Top layer, whipped cream -
1 litre of whipping cream
3 to 5 spoonfuls of fine sugar

Whisk for as long as it takes the cream to thicken up. You'll know, because it stays on an overturned spoon.

Finishing instructions:
Take the glass bowl out of the fridge, pour the layer of crème pâtissière over the jelly.
Then pour the whipped cream over the top.

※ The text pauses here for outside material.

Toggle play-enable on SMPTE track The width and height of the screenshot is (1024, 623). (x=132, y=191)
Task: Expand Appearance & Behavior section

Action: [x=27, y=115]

Finally, add your own touch to the top of your trifle - almond slices, fruit slices, whatever. I put some frozen fruits of the forest on top in a topical design for my neighbour's birthday!

Sunday, 23 March 2014

Raymond's Recipes CXVI - Pork, Herb and Dried Fruit Burgers

I spent this afternoon dreaming up a recipe for the visit of a friend who is gastronomically pretty adventurous for a German. I wanted to make something quick yet tasty, and so I came up with this, and it was pretty nice.

750g minced pork
2 onions, finely diced
A handful of dried fruit (e.g. prunes, apricots, sultanas), sliced
20 roughly ground black peppercorns
A small handful of fresh or dried herbs (coriander or thyme, depending on your taste)
4 tablespoons of of powdered or crushed walnuts
Salt to season
Butter for the frying pan

Put the minced meat in a bowl, mix in the finely diced onions and use a fork or a potato masher to mix in. Then add the dried fruit (I used just prunes, but you can put in dried apricots or sultanas instead if you prefer), herbs, salt and peppercorns and do the same until there is a consistency. Add the powdered walnuts to it - this gives it a little solidity. You can use plain flour, but it does not add to the flavour.

Put it in the fridge for an hour or so, just to allow the mixture to settle. 

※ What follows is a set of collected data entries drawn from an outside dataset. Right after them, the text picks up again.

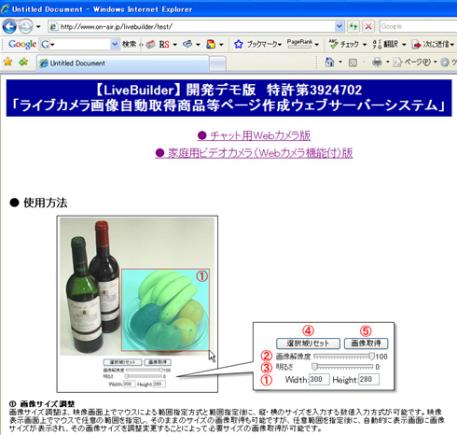Open the 家庭用ビデオカメラ版 link
This screenshot has height=435, width=457.
point(254,153)
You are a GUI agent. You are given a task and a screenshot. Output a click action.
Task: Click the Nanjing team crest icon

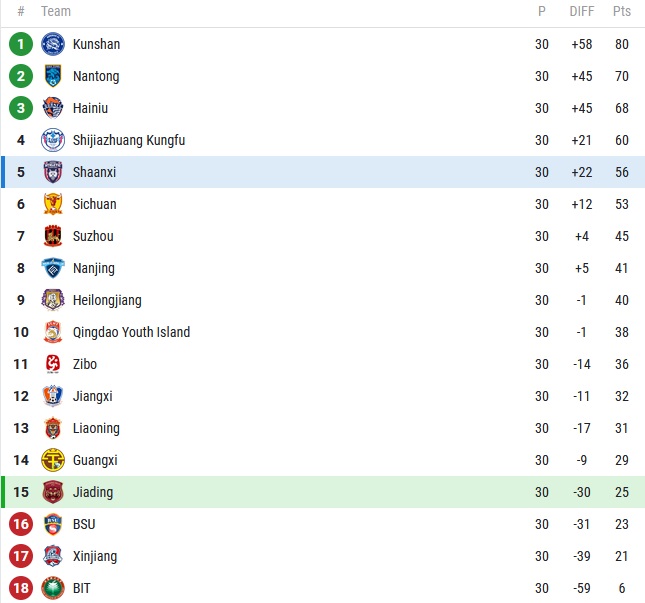(x=53, y=268)

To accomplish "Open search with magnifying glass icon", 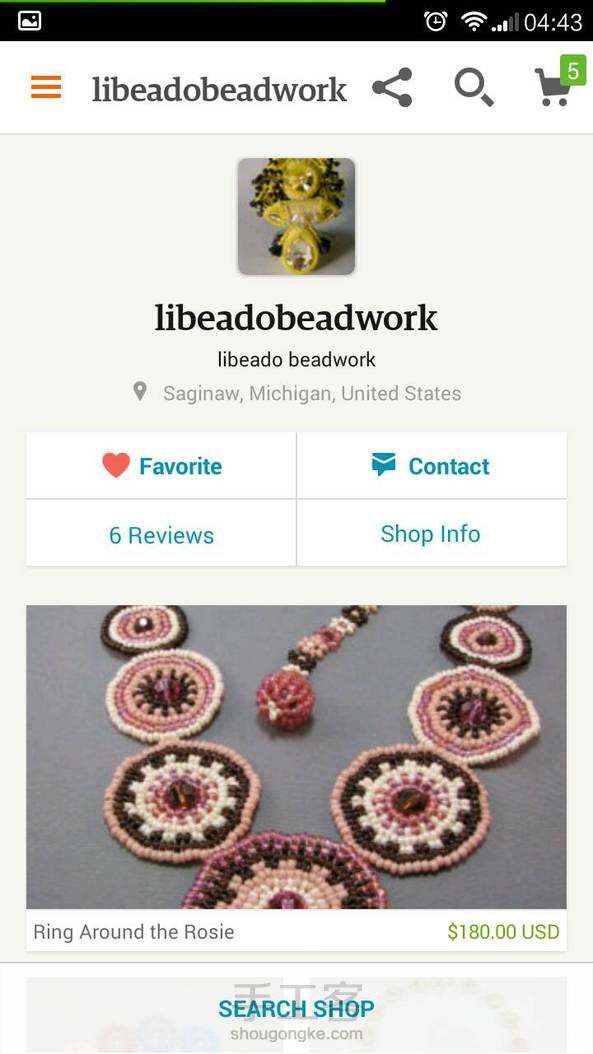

Roll the mixture into balls and then flatten them while being careful not to split the sides.

Put them in a hot pan with melted butter; once the surfaces have been seared, turn down the heat and fry for about 20 minutes.

I served it with sautéed potatoes and onions, and an apple sauce.

Wednesday, 5 February 2014

Recipe CXV - Gentse Waterzooi

I'm back. Sorry I was away for such a long time - I have been incredibly stressed, and cooking had become a necessity rather than a pleasure. But I'm returning with this incredibly easy and remarkably tasty Belgian dish from the city of Ghent. French, as well as Belgian food, relies heavily on the use of butter in preparation. This is no different and adds most deliciously to the overall flavour. It takes relatively little effort and will make you smile when you put it in your mouth.

One leek
Two tablespoons butter
Two carrots, peeled and diced
Four medium-sized potatoes, peeled and quartered
Salt and freshly ground pepper (usually white, but I used black)
1 litre of chicken stock or hot, salted water if none available
Two fresh bay leaves
Three sprigs of fresh parsley,
Three sprigs of chopped parsley to garnish later
Three sprigs of fresh thyme
Two large boneless, skinless chicken breasts, cut into large chunks
Half a litre of pouring cream
1 large egg yolk
Some crusty bread (e.g. baguette) for dipping

Melt the butter in a high-sided frying pan on a medium heat. Sauté the vegetables until they are soft, putting in some salt and pepper.

Put in the sprig of parsley, thyme and the bay leaves, and then add the potatoes and most essentially the stock or the hot water. You normally need chicken stock, but because you are about to add pieces of raw chicken to poach in the liquid, hot water straight from the kettle with some more salt should do the trick in an emergency.

So when you have added the liquid, put in the pieces of chicken and cover and poach for 10 to 20 minutes. It may look like a mess right now, but soon it is going to transform itself into something unbelievable...

Take a pouring jug, siphon off an egg yolk and add the cream. Stir them well. Take a little of the hot liquid from the pan so as not to shock it when it goes into the pan itself. Pour it in, add the chopped parsley and watch it become so incredibly tempting. Don't wait for too long before serving!

Although the photo doesn't do it justice, I have to admit...

Serve it in large bowls with some fresh bread.